On Tue, Dec 27, 2011 at 3:24 PM, Tom Pierce<t...@cloudera.com> wrote:
...
They discover Mahout, which does specifically bill itself as scalable
(from http://mahout.apache.org, in some of the largest letters: "What
is Apache Mahout? The Apache Mahoutâ„¢ machine learning library's goal
is to build scalable machine learning libraries."). They sniff check
it by massaging some moderately-sized data set into the same format as
an example from the wiki and they fail to get a result - often because
their problem has some very different properties (more classes, much
larger feature space, etc.) and the implementation has some limitation
that they trip over.
I have worked with users of Mahout who had 10^9 possible features and
others who are classifying
into 60,000 categories.
Neither of these implementations uses Naive Bayes. Both work very well.

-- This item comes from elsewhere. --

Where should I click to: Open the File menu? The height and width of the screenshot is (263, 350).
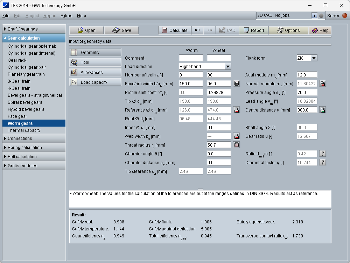pos(6,16)
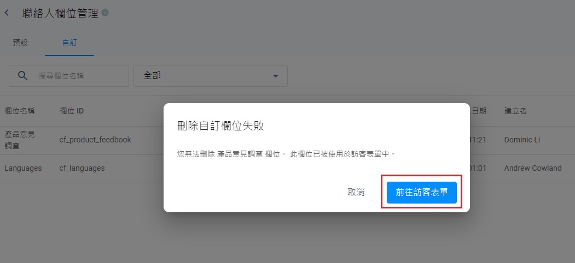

They will usually try one of the simplest methods available under the
assumption "well, if this doesn't scale well, the more complex methods
are surely no better".
Silly assumption.
This may not be entirely fair, but since the
docs they're encountering on the main website and wiki don't warn them
that certain implementations don't necessarily scale in different
ways, it's certainly not unreasonable.
Well, it is actually silly.
Clearly the docs can be better. Clearly the code quality can be better
especially in terms of nuking capabilities that have not found an audience.
But clearly also just trying one technique without asking anybody what the
limitations are isn't going to work as an evaluation technique. This is
exactly analogous to somebody finding that a matrix in R doesn't do what a
data frame is supposed to do. It doesn't and you aren't going to find out
why or how from the documentation very quickly.
In both cases of investigating Mahout or investigating R you will find out
plenty if you ask somebody who knows what they are talking about.
They're at best going to
conclude the scalability will be hit-and-miss when a simple method
doesn't work. Perhaps they'll check in again in 6-12 months.
Maybe so. Maybe not. I have little sympathy with people who make
scatter-shot decisions like this.
...
I see your analogy to R or sciPy - and I don't disagree. But those
projects do not put scaling front and center; if Mahout is going to
keep scalability as a "headline feature" (which I would like to see!),
I think prominently acknowledging how different methods fail to scale
would really help its credibility. For what it's worth, of the people
I know who've tried Mahout 100% of them were using R and/or sciPy
already, but were curious about Mahout specifically for better
scalability.
Did they ask on the mailing list?
I'm not sure where this information is best placed - it would be great
to see it on the Wiki along with the examples, at least.
Sounds OK. Maybe we should put it in the book.
(oh... wait, we already did that)
It would be
awesome to see warnings at runtime ("Warning: You just trained a model
that you cannot load without at least 20GB of RAM"), but I'm not sure
how realistic that is.
I think it is fine that loading the model fails with a fine error message
but putting yellow warning tape all over the user's keyboard isn't going to
help anything.
I would like it to be easier to determine, at some very high level, why
something didn't work when an experiment fails. Ideally, without having to
dive into the code at all.
How about you ask an expert?
That really is easier. It helps the community to hear about what other
people need and it helps the new user to hear what other people have done.